As of Monday, the company had still not posted results for the fourth quarter of 2023 or subsequent quarters of 2024 on its website. And early Tuesday, the company reported that it had received a “notice of deficiency” from Nasdaq on August 15 for not posting results for the second quarter of 2024.
Meanwhile, Sonder has struggled with operational problems over the past year and has had to agree to abandon or reduce rent at about 105 of its properties to “mitigate losses.” And in February, the company laid off about 17% of its workforce to cut costs, according to a filing with the U.S. Securities and Exchange Commission.
Sonder declined Hotel Dive’s request for comment.
More rooms for Marriott
Marriott expects the strategic licensing agreement with Sonder to increase its revenue and net room growth in 2024.
Under the agreement, Marriott will receive a royalty based on a percentage of Sonder’s gross room revenue, the company said in a press release Monday.
In the same press release, Marriott increased its full-year net room growth forecast. The hotel company now expects full-year 2024 net room growth of 6% to 6.5%, up from a previous forecast of 5.5% to 6%.

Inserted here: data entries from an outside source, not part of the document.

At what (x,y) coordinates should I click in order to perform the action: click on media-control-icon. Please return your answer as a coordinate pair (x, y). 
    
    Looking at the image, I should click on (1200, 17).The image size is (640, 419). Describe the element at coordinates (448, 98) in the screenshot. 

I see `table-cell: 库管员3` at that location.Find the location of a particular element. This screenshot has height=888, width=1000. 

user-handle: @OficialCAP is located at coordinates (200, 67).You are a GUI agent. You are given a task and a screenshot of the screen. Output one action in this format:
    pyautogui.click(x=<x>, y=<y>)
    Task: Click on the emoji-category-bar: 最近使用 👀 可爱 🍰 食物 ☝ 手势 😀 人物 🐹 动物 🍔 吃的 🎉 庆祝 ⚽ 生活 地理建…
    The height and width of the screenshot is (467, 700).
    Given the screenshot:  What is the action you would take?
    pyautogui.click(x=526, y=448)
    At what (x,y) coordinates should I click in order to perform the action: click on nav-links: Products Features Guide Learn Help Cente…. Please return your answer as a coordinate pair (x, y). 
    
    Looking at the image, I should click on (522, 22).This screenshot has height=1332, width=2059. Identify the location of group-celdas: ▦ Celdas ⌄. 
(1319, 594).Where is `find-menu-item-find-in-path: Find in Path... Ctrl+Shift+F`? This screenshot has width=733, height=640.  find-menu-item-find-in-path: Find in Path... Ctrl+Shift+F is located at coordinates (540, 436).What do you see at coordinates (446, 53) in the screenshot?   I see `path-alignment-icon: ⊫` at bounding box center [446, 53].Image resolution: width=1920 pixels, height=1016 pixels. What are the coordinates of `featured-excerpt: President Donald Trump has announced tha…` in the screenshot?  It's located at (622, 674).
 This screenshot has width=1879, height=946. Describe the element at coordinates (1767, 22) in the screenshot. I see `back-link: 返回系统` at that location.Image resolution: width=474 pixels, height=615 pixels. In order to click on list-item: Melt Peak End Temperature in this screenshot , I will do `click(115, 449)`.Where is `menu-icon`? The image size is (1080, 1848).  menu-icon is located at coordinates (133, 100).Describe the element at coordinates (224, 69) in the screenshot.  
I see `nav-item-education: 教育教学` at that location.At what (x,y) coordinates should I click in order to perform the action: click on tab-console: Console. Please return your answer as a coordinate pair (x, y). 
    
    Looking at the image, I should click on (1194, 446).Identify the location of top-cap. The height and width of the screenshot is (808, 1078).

However, the integration of the special rooms will not only help Marriott expand its portfolio. According to a press release, it will also diversify the company’s real estate holdings.
Sonder’s portfolio includes apartment-style accommodations and small boutique hotels in 37 predominantly urban markets in 10 countries in North America, Europe and the Middle East, a Marriott spokesperson told Hotel Dive.
Because of their location in these “key markets,” the specialty hotels appeal to Marriott’s “key demographics,” including younger travelers such as Generation Z and Millennials, the spokesman said.
“Marriott has long believed in offering the right product at the right price for every travel purpose and every generation of travelers,” said Tim Grisius, global officer of M&A, business development and real estate at Marriott. “With the planned addition of Sonder by Marriott Bonvoy, we can offer guests looking for urban, apartment-style accommodations even more options in the Marriott Bonvoy portfolio.”
In the U.S. urban markets in particular, increased traveler demand is expected through 2025, according to JLL. And Deloitte reported in April that demographic changes are likely to impact the way hotel companies operate. The company predicts that by 2030, nearly 90% of travel will be by the younger generation.
Partnership boost
This is not the first time that Marriott has taken steps to diversify its portfolio and reach new audiences through a strategic partnership.
In July 2023, Marriott also entered into a long-term strategic licensing agreement with MGM Resorts International and created the MGM Collection with Marriott Bonvoy. Marriott migrated approximately 31,000 rooms at MGM hotels in Las Vegas to its reservation system, strengthening its position in the leading U.S. leisure market.
So far, the partnership has proven beneficial for both companies. Earlier this month, MGM Chief Financial Officer Jonathan Halkyard said during a conference call that MGM booked 410,000 room nights through the partnership during the year, which “exceeded expectations.” Marriott CEO Anthony Capuano, meanwhile, said during a conference call in July that the partnership was “going really great.”
Across the industry, brand partnerships and acquisitions have become a popular method to quickly increase portfolio size and loyalty program membership.